Именно тогда я впервые посмотрел на «доброго» с сочувствием: какой ерундой серьезный человек вынужден забивать себе голову по долгу службы! Стишата-то слабые!
Мне предложили добровольно сдать все четыре экземпляра (чтобы они не попали к нашим идеологическим врагам и не дали им лишний козырь), собственноручно написать об этом просьбу и в ней дать принципиальную оценку повести и итогов ее обсуждения на семинаре.
Эти три странички я писал, наверное, часа два.
Самым отвратительным был, конечно, пунктик об итогах обсуждения. Тут надо было воистину между струйками проскочить, как Микоян в анекдоте. Чтобы семинар не выглядел рассадником антисоветчины, надлежало напирать на то, что повесть там не понравилась и подверглась критике — и я припоминал реальную критику, памятуя, что мои здешние собеседники в какой-то мере наверняка знают, что за претензии предъявлялись и кем. Но чтобы объяснить, почему фантастическая общественность сама не вправила мозги начинающему антисоветчику Рыбакову и вывести ее из-под подозрений в пособничестве, я, с другой стороны, напирал на то, что вся критика лежала в чисто литературной плоскости; повесть, мол, не нравилась чисто художественно (опять-таки: сюжет рыхлый, мотивации неубедительные), и не боле того.
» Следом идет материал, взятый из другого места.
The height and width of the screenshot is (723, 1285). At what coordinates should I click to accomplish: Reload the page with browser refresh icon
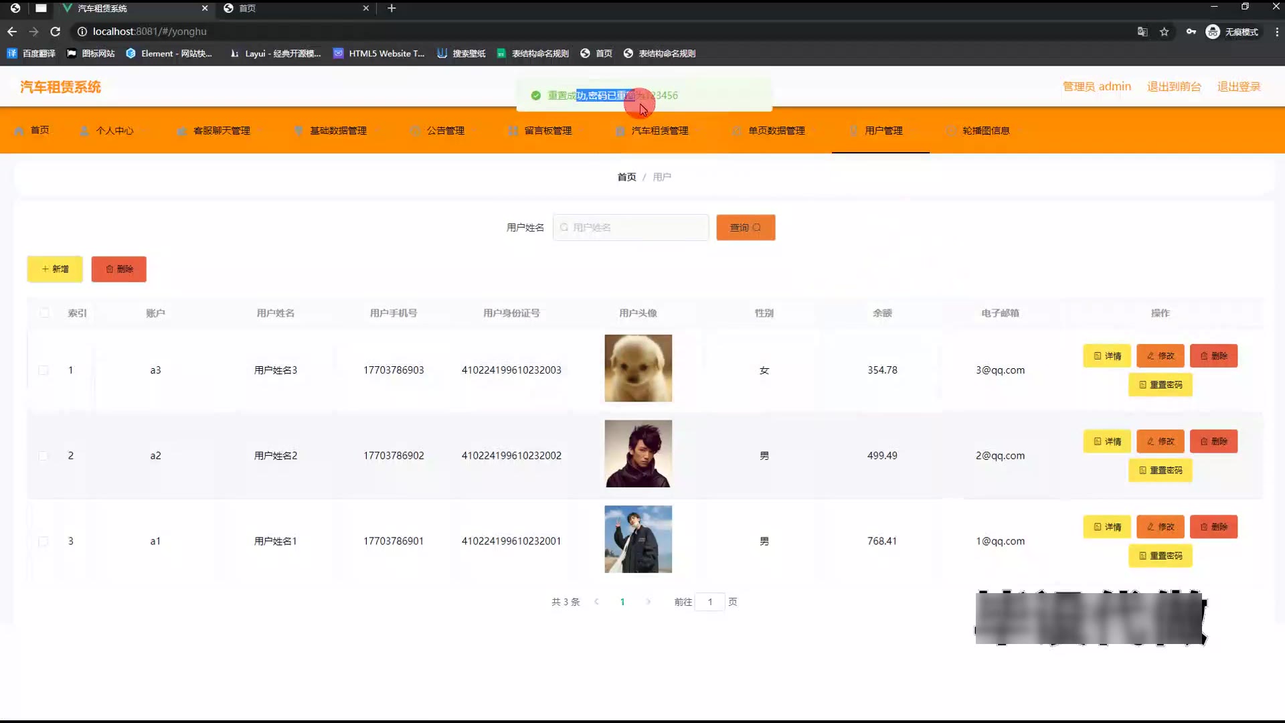click(x=56, y=31)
Особо, чтобы хоть как-то отвести возможный удар от руководителя семинара (я все эти дни маниакально боялся кого-нибудь подвести), пришлось высасывать из пальца уже окончательную ахинею: будто после заседания Борис Натанович отвел меня в сторонку и приватно (оттого и свидетелей нет, так что удостовериться, было сие или не было, невозможно; хотите — верьте, хотите — проверьте) поведал, будто я, сам того не желая, написал двойственную вещь, которая может быть ПРИ ЖЕЛАНИИ истолкована как идеологически вредная; поэтому он посоветовал мне повесть кардинально переработать, но в связи с работой над диссертацией у меня до литературных пустяков просто руки пока не дошли…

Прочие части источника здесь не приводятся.